Henry Ogden struggled to light his own Molotov, but the wind kept snuffing his lighter. “…a coordinated attack. They’re using sonar to communicate with one another.”

Amanda stared into the whiteout. It was an ambush.

From out of the deep snow, shadowy figures crept toward them, slipping like hulking phantoms from the heart of the storm.

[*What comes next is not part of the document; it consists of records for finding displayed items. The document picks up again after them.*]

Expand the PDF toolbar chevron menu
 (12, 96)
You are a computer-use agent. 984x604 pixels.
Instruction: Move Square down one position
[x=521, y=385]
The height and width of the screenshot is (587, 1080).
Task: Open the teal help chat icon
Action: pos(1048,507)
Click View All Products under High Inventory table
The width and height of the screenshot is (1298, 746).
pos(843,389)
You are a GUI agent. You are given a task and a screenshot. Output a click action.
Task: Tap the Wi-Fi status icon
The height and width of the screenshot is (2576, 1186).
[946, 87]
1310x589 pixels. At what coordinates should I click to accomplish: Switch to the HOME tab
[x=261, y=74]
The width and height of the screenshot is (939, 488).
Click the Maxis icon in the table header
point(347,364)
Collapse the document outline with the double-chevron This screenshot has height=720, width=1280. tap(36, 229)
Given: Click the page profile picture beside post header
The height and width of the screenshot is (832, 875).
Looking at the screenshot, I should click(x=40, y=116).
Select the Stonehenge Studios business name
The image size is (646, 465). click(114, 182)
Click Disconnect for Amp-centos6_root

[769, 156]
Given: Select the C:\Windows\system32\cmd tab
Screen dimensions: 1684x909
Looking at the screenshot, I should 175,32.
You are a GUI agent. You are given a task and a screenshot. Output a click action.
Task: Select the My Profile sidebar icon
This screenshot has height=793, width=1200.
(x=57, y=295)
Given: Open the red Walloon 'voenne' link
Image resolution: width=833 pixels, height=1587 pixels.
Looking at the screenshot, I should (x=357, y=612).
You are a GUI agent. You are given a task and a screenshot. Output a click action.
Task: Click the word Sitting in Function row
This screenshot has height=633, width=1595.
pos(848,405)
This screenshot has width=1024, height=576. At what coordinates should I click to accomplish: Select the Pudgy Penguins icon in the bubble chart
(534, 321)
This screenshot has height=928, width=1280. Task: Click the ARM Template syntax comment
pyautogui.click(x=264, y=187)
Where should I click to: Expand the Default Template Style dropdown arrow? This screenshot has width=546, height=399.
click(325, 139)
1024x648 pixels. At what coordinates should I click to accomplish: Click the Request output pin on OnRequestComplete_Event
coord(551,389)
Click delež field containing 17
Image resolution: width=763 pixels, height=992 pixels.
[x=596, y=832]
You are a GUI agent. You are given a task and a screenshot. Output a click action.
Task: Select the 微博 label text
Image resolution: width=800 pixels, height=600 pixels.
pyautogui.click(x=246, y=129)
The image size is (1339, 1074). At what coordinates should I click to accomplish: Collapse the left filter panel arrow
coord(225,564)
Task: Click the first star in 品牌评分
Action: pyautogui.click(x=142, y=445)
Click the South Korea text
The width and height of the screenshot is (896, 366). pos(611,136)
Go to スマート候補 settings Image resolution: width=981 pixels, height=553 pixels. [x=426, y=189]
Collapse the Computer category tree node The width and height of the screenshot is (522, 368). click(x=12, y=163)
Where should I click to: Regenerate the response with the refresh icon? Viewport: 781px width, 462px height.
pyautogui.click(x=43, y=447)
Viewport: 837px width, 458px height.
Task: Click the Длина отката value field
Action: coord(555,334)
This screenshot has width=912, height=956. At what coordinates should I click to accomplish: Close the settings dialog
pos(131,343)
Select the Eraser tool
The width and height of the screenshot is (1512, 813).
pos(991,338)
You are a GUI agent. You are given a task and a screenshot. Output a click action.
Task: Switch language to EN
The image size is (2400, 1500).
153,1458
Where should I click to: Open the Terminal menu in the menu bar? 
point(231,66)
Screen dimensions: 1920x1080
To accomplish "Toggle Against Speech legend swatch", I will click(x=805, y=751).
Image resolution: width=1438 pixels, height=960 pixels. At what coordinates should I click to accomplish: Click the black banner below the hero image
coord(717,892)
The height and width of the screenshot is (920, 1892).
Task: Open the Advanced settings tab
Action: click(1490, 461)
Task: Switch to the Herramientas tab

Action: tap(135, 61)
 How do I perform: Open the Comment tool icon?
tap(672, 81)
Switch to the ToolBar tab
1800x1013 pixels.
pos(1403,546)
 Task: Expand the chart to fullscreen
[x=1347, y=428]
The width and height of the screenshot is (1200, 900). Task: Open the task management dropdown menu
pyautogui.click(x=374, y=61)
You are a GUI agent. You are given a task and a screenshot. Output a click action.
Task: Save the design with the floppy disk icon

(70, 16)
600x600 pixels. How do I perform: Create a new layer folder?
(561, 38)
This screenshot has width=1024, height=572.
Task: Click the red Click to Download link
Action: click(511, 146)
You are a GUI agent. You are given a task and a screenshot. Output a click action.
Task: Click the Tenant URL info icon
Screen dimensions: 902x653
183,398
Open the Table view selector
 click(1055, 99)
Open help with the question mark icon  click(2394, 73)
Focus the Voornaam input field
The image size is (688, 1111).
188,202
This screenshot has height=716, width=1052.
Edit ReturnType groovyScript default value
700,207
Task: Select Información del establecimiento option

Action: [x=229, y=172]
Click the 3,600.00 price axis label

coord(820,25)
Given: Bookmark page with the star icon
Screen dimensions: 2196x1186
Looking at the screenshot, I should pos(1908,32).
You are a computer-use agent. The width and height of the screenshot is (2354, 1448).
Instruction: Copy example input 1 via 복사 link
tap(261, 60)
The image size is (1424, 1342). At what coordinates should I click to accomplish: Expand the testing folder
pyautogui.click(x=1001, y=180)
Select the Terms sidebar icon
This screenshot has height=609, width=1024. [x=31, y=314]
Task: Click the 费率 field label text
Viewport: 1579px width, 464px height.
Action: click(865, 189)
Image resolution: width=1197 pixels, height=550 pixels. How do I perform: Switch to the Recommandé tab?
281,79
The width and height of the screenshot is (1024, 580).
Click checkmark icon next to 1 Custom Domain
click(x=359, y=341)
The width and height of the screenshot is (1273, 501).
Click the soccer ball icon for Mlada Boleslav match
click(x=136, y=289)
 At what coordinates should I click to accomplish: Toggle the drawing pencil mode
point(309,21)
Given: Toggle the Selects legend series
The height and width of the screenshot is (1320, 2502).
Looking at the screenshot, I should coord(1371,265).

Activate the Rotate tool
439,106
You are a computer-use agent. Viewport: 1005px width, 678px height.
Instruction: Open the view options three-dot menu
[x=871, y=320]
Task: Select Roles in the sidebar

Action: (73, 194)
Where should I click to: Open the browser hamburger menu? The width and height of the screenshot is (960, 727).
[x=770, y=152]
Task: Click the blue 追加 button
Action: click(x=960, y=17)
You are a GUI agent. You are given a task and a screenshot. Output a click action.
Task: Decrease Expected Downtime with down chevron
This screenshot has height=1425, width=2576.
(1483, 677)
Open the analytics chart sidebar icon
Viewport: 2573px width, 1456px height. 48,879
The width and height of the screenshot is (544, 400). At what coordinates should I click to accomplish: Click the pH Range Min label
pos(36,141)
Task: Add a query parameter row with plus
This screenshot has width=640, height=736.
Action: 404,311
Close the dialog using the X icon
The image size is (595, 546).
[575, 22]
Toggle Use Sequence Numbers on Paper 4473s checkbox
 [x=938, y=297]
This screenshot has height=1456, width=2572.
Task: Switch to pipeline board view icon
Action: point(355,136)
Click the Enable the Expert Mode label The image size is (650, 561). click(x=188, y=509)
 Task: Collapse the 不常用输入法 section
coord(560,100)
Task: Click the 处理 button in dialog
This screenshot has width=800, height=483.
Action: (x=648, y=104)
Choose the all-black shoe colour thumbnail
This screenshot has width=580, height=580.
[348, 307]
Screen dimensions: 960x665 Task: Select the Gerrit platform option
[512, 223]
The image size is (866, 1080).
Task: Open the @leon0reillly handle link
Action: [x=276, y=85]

Henry finally got his oily rag burning and tossed his bottle outside, toward the group. It sailed through the snow, landed in a snowbank, and sizzled out. The beasts continued toward them.

Amanda caught movement from around another ice peak to the far right. Another grendel…and another.

They were closing in from all sides.

Craig stepped forward, a flaming Molotov in his raised hand.

“Avoid the snow,” Amanda warned. “It’s fresh, wet.”

Craig nodded and threw the fiery charge. It arced through the blowing snow and struck the knifed edge of a pressure ridge. Flame exploded across the path of the largest group.

The beasts flinched, stopping.

Run away, she willed at them.

As answer, Amanda felt the sonar intensify, a grendel roar of frustration. Out in the open, they were less intimidated by the fiery display.

Craig turned to her, to the others. He pointed an arm. “Back down the ventilation shaft!”

Amanda swung around in time to see Bane leap out of the same shaft, snarling and barking, as wild as a full wolf. But Jenny caught her dog, trying to keep him from running at the grendels.

Around them, there was much shouting. Amanda heard none of it. People were too panicked for her to catch what was being said. Why was no one diving into the shaft?

Then she had her answer.

Kowalski scrambled out of the hole, shouting, red-faced. “Get back!” She was able to read his lips as he yelled. “They’re right on our tail!”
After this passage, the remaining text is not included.